(Dataset entries)

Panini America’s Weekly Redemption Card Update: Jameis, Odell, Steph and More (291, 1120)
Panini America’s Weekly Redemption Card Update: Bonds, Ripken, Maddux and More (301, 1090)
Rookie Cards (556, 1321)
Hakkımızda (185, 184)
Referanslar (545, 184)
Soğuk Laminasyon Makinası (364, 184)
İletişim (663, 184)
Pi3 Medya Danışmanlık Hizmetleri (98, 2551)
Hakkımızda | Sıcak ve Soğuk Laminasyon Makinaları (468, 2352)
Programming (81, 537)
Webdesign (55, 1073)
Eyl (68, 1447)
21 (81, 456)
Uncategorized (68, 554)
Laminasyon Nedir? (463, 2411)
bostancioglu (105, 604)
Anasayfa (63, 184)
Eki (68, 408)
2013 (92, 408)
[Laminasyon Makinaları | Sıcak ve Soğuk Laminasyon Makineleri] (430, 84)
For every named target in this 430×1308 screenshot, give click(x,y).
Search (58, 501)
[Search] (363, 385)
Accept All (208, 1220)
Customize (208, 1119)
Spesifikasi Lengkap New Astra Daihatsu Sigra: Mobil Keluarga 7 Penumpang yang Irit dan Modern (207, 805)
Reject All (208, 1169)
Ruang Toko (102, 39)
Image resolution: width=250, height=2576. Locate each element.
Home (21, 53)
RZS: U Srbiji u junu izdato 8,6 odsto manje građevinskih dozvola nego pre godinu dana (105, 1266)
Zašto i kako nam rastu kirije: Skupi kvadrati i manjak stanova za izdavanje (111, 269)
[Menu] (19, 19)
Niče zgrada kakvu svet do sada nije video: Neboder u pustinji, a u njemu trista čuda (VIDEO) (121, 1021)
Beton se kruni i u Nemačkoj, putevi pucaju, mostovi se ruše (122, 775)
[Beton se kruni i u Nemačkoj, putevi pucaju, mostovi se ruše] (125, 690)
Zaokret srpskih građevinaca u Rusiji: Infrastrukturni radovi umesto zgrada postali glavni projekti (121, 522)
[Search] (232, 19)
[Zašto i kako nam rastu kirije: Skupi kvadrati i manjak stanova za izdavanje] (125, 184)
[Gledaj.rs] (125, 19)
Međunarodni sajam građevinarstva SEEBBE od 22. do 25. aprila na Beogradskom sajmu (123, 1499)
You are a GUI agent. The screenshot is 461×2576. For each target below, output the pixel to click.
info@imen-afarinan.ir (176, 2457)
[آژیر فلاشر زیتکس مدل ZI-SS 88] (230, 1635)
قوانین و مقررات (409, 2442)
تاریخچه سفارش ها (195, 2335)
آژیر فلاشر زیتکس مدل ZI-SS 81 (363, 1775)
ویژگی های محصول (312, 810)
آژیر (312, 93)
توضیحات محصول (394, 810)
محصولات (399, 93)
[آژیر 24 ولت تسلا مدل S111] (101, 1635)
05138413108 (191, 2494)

■ **TASK GOAL**
Retype each entry exactly, missing none.

■ **RESPONSE AREA**
Panini America’s Weekly Redemption Card Update: Jameis, Odell, Steph and More (291, 1120)
Panini America’s Weekly Redemption Card Update: Bonds, Ripken, Maddux and More (301, 1090)
Rookie Cards (556, 1321)
Hakkımızda (185, 184)
Referanslar (545, 184)
Soğuk Laminasyon Makinası (364, 184)
İletişim (663, 184)
Pi3 Medya Danışmanlık Hizmetleri (98, 2551)
Hakkımızda | Sıcak ve Soğuk Laminasyon Makinaları (468, 2352)
Programming (81, 537)
Webdesign (55, 1073)
Eyl (68, 1447)
21 (81, 456)
Uncategorized (68, 554)
Laminasyon Nedir? (463, 2411)
bostancioglu (105, 604)
Anasayfa (63, 184)
Eki (68, 408)
2013 (92, 408)
[Laminasyon Makinaları | Sıcak ve Soğuk Laminasyon Makineleri] (430, 84)
For every named target in this 430×1308 screenshot, give click(x,y).
Search (58, 501)
[Search] (363, 385)
Accept All (208, 1220)
Customize (208, 1119)
Spesifikasi Lengkap New Astra Daihatsu Sigra: Mobil Keluarga 7 Penumpang yang Irit dan Modern (207, 805)
Reject All (208, 1169)
Ruang Toko (102, 39)
Image resolution: width=250, height=2576. Locate each element.
Home (21, 53)
RZS: U Srbiji u junu izdato 8,6 odsto manje građevinskih dozvola nego pre godinu dana (105, 1266)
Zašto i kako nam rastu kirije: Skupi kvadrati i manjak stanova za izdavanje (111, 269)
[Menu] (19, 19)
Niče zgrada kakvu svet do sada nije video: Neboder u pustinji, a u njemu trista čuda (VIDEO) (121, 1021)
Beton se kruni i u Nemačkoj, putevi pucaju, mostovi se ruše (122, 775)
[Beton se kruni i u Nemačkoj, putevi pucaju, mostovi se ruše] (125, 690)
Zaokret srpskih građevinaca u Rusiji: Infrastrukturni radovi umesto zgrada postali glavni projekti (121, 522)
[Search] (232, 19)
[Zašto i kako nam rastu kirije: Skupi kvadrati i manjak stanova za izdavanje] (125, 184)
[Gledaj.rs] (125, 19)
Međunarodni sajam građevinarstva SEEBBE od 22. do 25. aprila na Beogradskom sajmu (123, 1499)
You are a GUI agent. The screenshot is 461×2576. For each target below, output the pixel to click.
info@imen-afarinan.ir (176, 2457)
[آژیر فلاشر زیتکس مدل ZI-SS 88] (230, 1635)
قوانین و مقررات (409, 2442)
تاریخچه سفارش ها (195, 2335)
آژیر فلاشر زیتکس مدل ZI-SS 81 (363, 1775)
ویژگی های محصول (312, 810)
آژیر (312, 93)
توضیحات محصول (394, 810)
محصولات (399, 93)
[آژیر 24 ولت تسلا مدل S111] (101, 1635)
05138413108 (191, 2494)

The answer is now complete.